- **Problem statement**
Using the records below, quote only the span that opens with the line containing "[Search] (1420, 54)" and closes with the line containing "Home Buying (820, 139)", exactly and inclusively.

--- Exercise material Enclosed Below ---

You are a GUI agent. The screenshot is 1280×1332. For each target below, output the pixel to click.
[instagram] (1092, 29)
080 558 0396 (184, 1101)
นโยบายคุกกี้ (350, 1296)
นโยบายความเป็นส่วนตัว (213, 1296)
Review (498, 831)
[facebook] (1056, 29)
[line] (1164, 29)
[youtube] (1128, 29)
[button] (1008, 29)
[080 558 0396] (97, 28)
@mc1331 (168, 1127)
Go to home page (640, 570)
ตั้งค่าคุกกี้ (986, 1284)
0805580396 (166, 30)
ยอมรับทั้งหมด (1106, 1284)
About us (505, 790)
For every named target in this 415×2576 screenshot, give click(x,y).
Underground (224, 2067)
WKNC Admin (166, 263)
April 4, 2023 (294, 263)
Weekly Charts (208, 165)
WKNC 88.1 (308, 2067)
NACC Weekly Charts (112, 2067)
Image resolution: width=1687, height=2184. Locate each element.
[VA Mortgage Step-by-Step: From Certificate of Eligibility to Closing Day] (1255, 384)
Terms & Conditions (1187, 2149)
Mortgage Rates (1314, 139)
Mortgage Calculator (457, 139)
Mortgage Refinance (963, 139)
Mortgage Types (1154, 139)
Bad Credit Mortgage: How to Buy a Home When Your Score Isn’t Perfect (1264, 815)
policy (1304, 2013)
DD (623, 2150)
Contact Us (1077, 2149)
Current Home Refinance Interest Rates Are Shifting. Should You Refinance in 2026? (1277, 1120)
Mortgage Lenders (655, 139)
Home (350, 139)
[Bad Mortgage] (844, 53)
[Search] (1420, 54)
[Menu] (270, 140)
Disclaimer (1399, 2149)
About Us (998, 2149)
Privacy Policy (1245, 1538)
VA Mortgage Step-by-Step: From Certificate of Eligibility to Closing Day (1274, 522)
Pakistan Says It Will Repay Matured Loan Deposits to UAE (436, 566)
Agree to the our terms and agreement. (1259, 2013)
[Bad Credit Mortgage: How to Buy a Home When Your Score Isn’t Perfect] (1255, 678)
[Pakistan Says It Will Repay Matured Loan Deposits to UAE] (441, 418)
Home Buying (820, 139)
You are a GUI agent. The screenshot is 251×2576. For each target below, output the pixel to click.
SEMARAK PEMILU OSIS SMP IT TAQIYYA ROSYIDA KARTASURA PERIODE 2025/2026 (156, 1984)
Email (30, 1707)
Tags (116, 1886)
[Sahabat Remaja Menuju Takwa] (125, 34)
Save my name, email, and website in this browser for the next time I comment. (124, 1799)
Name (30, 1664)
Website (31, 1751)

--- End of Enclosed Exercise material ---

- **Response to the exercise**
[Search] (1420, 54)
[Menu] (270, 140)
Disclaimer (1399, 2149)
About Us (998, 2149)
Privacy Policy (1245, 1538)
VA Mortgage Step-by-Step: From Certificate of Eligibility to Closing Day (1274, 522)
Pakistan Says It Will Repay Matured Loan Deposits to UAE (436, 566)
Agree to the our terms and agreement. (1259, 2013)
[Bad Credit Mortgage: How to Buy a Home When Your Score Isn’t Perfect] (1255, 678)
[Pakistan Says It Will Repay Matured Loan Deposits to UAE] (441, 418)
Home Buying (820, 139)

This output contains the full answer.